Thursday, November 12, 2009

Health

Agony In the Bones

Arthritis is crippling more people, but there are nine key ways to beat the pain

By Josh Fischman and Katherine Hobson
Posted 6/19/05

It is a timeworn sign of old age and frailty. Yet arthritis often strikes the young. "At night, I just cried and cried because my feet hurt so much," says 11-year-old Leona West of Springfield, Ill. And it hits the strong. "It was like having a dentist drilling into my knees," says Rich Kase, 52, of Cuyahoga Falls, Ohio, an insurance broker, former college football player, and self-described jock. "I was up to 12 ibuprofen a day. I had a terrible time walking. I had to walk down hills backwards."

This disease of the body also has a terrible impact on the mind. "I got very depressed. I couldn't sleep. When pain is constant like that, it changes your personality. And it affected everyone around me," says Nora Baldner, 41, of Quincy, Ill., who had arthritis in both hips. "I'd pour evaporated milk on my kids' cereal because I didn't want to walk to the back of the supermarket where the real milk was."

Joint problems are now hurting and crippling 43 million Americans, and they're more costly than cancer or diabetes. The most common form, osteoarthritis, affects about 21 million. Rheumatoid arthritis, another common type, hits slightly more than 2 million. (There are 95 or so other forms, often affecting fewer people.) And the numbers are going up steadily. By 2025, the total is expected to top 60 million, as an obese population pounds more heavily on its joints and an active generation of baby boomers grinds them down.

What's worse, these people will be fighting the disease without medicines that had become staples of treatment: The drugs Vioxx and Bextra have just been yanked off the market because they appear to raise the risk of heart disease, and that same shadow of fear has been cast over remaining drugs like Celebrex and even ibuprofen--a medicine that had already worried doctors because heavy use can cause bleeding in the stomach.

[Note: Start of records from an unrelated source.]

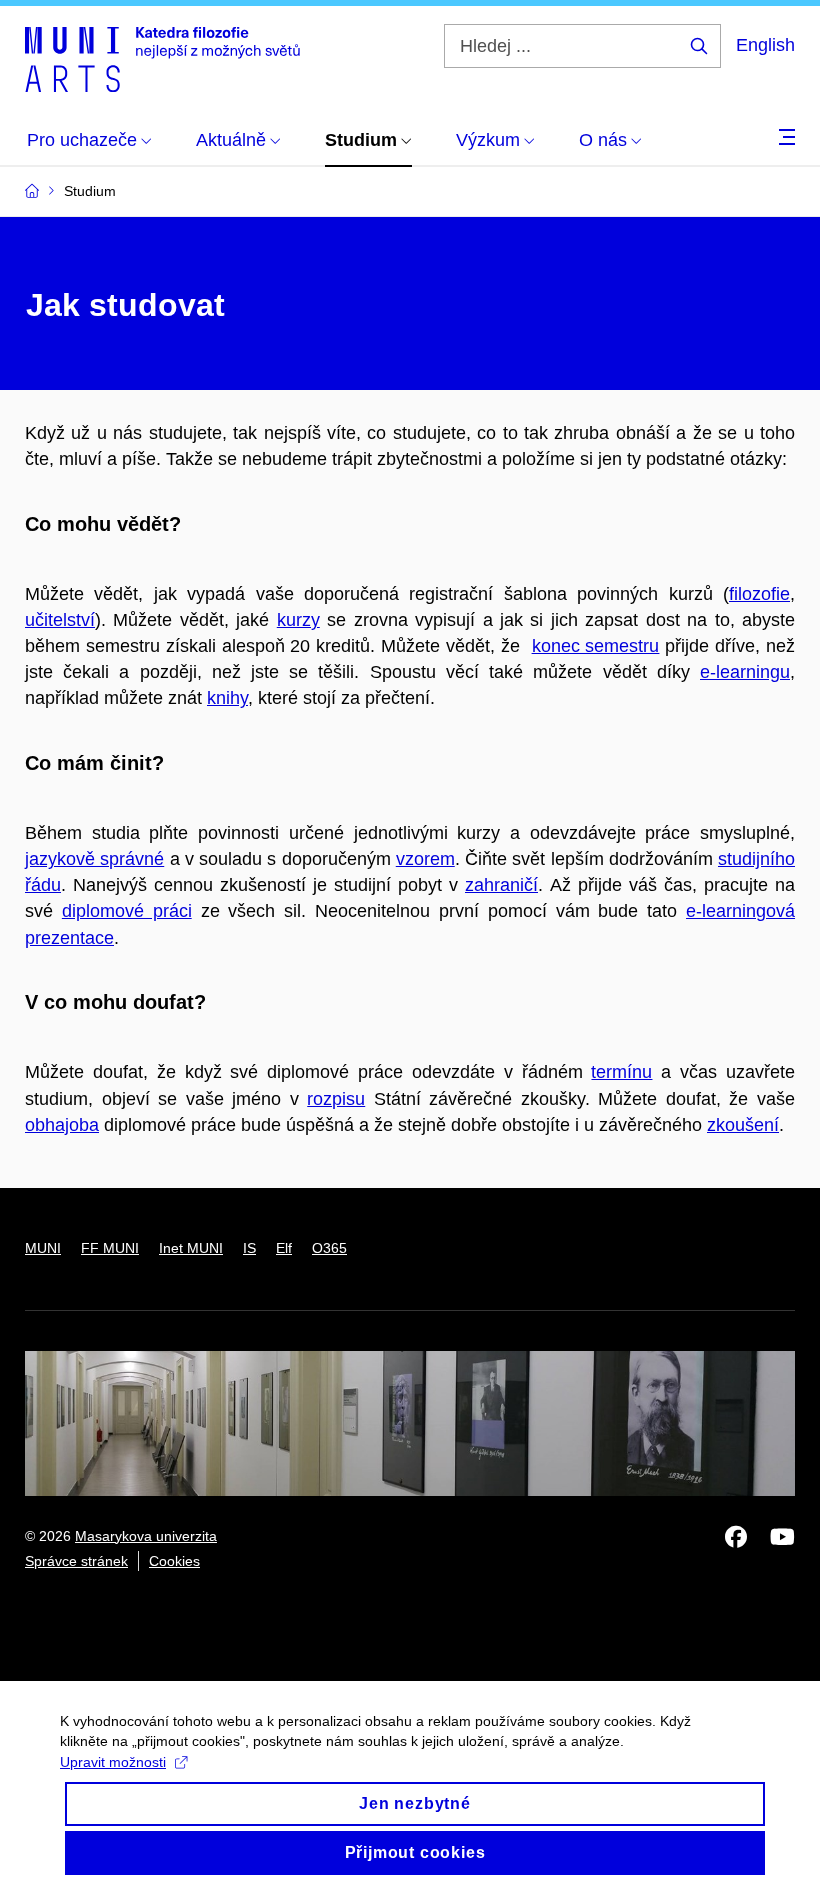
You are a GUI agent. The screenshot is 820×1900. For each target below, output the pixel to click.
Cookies (174, 1561)
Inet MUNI (191, 1248)
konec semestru (596, 646)
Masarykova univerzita (146, 1536)
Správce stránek (76, 1561)
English (765, 45)
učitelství (60, 620)
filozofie (759, 594)
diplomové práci (127, 911)
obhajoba (62, 1125)
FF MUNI (110, 1248)
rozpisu (336, 1099)
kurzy (298, 620)
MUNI (43, 1248)
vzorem (425, 859)
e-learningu (745, 672)
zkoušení (743, 1125)
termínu (621, 1072)
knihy (227, 698)
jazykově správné (94, 859)
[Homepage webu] (162, 58)
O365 (329, 1248)
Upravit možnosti (113, 1762)
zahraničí (501, 885)
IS (249, 1248)
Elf (284, 1248)
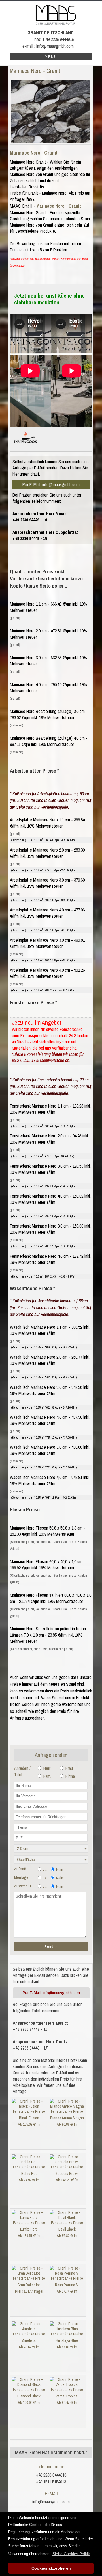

Yet instead of being crushed, doctors and patients say there is now more hope for beating the disease than ever before. "Arthritis has always been looked at as the minor aches of getting old, and there's nothing you can do about it. None of that is true," says rheumatologist Roland Moskowitz, codirector of an arthritis research program at the University Hospitals of Cleveland. "We're seeing it in younger people. But you can arrest the disease, and you can manage the pain."

In osteoarthritis, doctors have recently learned how a program of exercise and simple braces can make major improvements in misaligned joints. The remaining anti-inflammatory drugs, it turns out, can be used to great advantage--especially when combined with medication that protects the stomach. And there have been tremendous strides in joint replacement surgery. For rheumatoid arthritis, there's a lot of excitement about new medicines known as biologic response modifiers, which can hit the disease hard and fast and either slow it down or stop it altogether. Says rheumatologist John Klippel, president of the Arthritis Foundation: "We have a huge amount of optimism. In the next decade, I think we're going to change the course of this disease."